The meeting noted that the consolidation of versatile ties with the Sub-Saharan African countries remains a major part of Russia’s foreign policy strategy, which is acquiring special significance in the context of deep changes in the global arena.
The MFA has released an official document, available to its website, titled “Concept of the Russian Federation on Cooperation with African Media” stresses the need to cooperate with African media as Russia looks forward to strengthening relations and share strategic interests with Africa on international arena.
According to the MFA “the Russian Federation is implementing programmes of cooperation with various African countries which include education, culture, art, the media and sport.”
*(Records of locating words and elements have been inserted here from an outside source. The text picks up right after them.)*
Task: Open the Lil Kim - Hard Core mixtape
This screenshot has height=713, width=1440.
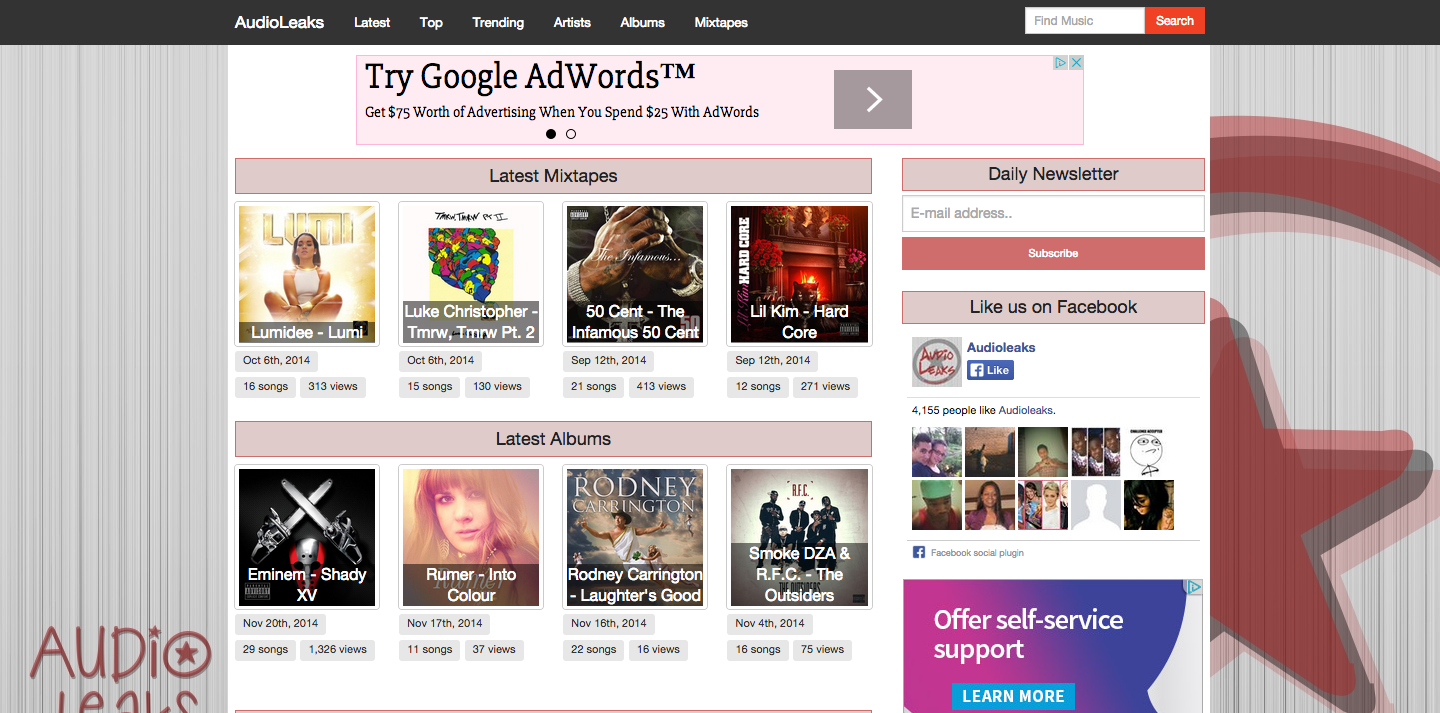Action: [x=799, y=274]
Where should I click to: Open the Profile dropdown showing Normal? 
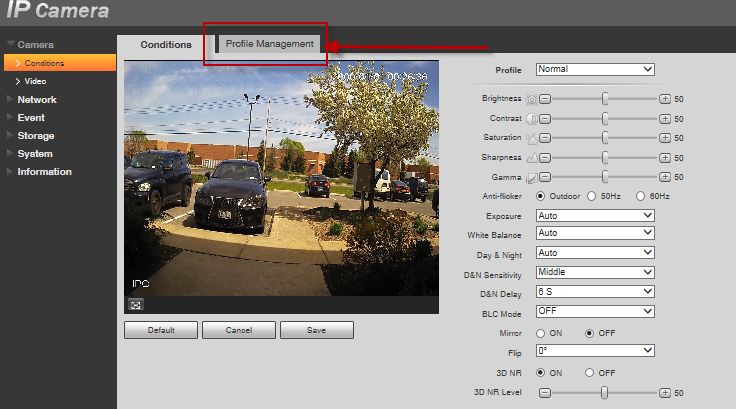pos(595,70)
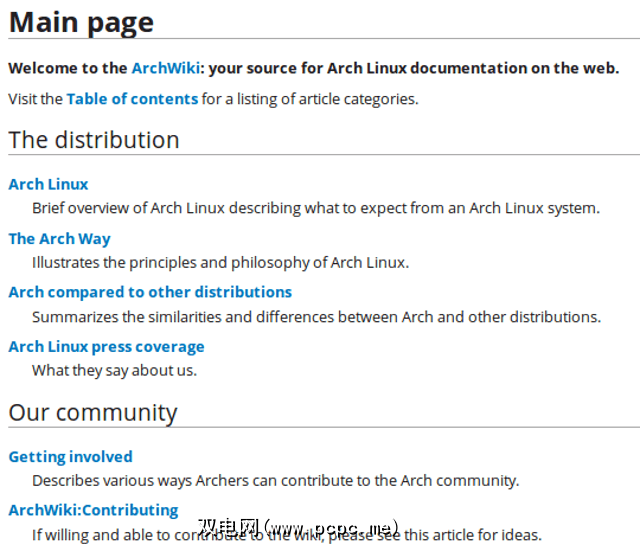This screenshot has height=551, width=640.
Task: Go to ArchWiki:Contributing article
Action: 93,510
The Russian Government supports the pilot programme and will be organised for African media groups in two phases: in October and in May, and planned for a two-year period from 2018 to 2020.
The participants from this pilot programme will be at the forefront to highlight or propagate post-Soviet economic and cultural reality, shape the African perception about Russia and raise Russia’s image and reputation among the political and business community and the general population in Africa.
Since the collapse of the Soviet Union, this is the first significant step on media cooperation by the official authorities to address the information gap between the two regions. The initiative particularly seeks to bridge the widening business information gap that has existed and might help strengthen bilateral relations between Africa and Russia.
Experts have acknowledged that, for Russia, there are important geopolitical implications working with Africa and unreservedly praised Russia’s initiative for creating this mechanism for media cooperation and for more diversified aspects of its policy with Africa.
Canadian-Nigerian Professor O. Igho Natufe, Head of Ukraine-African Study Center in Kiev, says looking into the future it is important to continue approaching the relationship beyond natural resources and the economy, and to include soft power, so the move will boost the overall relationship in the long-term since the media has a huge role to play.
Undoubtedly, Natufe further explains that frequent exchange of visits by Russian and African journalists as well as regular publications of economic and business reports could help create public business awareness and raise, to an appreciable level, the understanding of the relationship between Russia and Africa.
Earlier, Dr Olga Kulkova, a Research Fellow at the Moscow based Center for the Study of Russian-African Relations, Institute for African Studies, also pointed out that “more quality information about modern Russia should be reported in Africa. Indisputably, it might take a lot of money and efforts, but the result will pay off.”
“It is excellent to adequately collaborate with African partners and attract Russian business to Africa. Russia ought to take this into account, if it wants to improve the chances for success in Africa,” Kulkova said.
Professor Gerrit Olivier from the Department of Political Science, University of Pretoria in South Africa, noted that “Russian influence in Africa, despite efforts towards resuscitation, remains marginal. The cultural gap (language in particular) is a great handicap. The official visits are mainly opening moves and symbolic and have little long-term concrete results.”
While prioritising Africa now, Russia has to do more, particularly, in the cultural-intellectual field (like China, EU and US) with a view to the longer term and work on its image problem in Africa, Professor Olivier, who previously served as South African Ambassador to the Russian Federation from 1991 to 1996, wrote in an email comment from Pretoria, South Africa.
For decades, a number of foreign countries are cooperating with African media to push their strategic policy interests. For example, the Forum on China-Africa Cooperation has fixed China-Africa Press Exchange Center in Shanghai to encourage and promote exchange and visits between Chinese and African media.
In June 2018, China held the Fourth Forum on China-Africa Media Cooperation. A Joint Statement on Further Deepening Exchanges and Cooperation was adopted. During the Johannesburg summit held in 2015, President Xi Jinping said China would implement access to satellite TV for 10,000 African villages and provide training for 1,000 media professionals from Africa.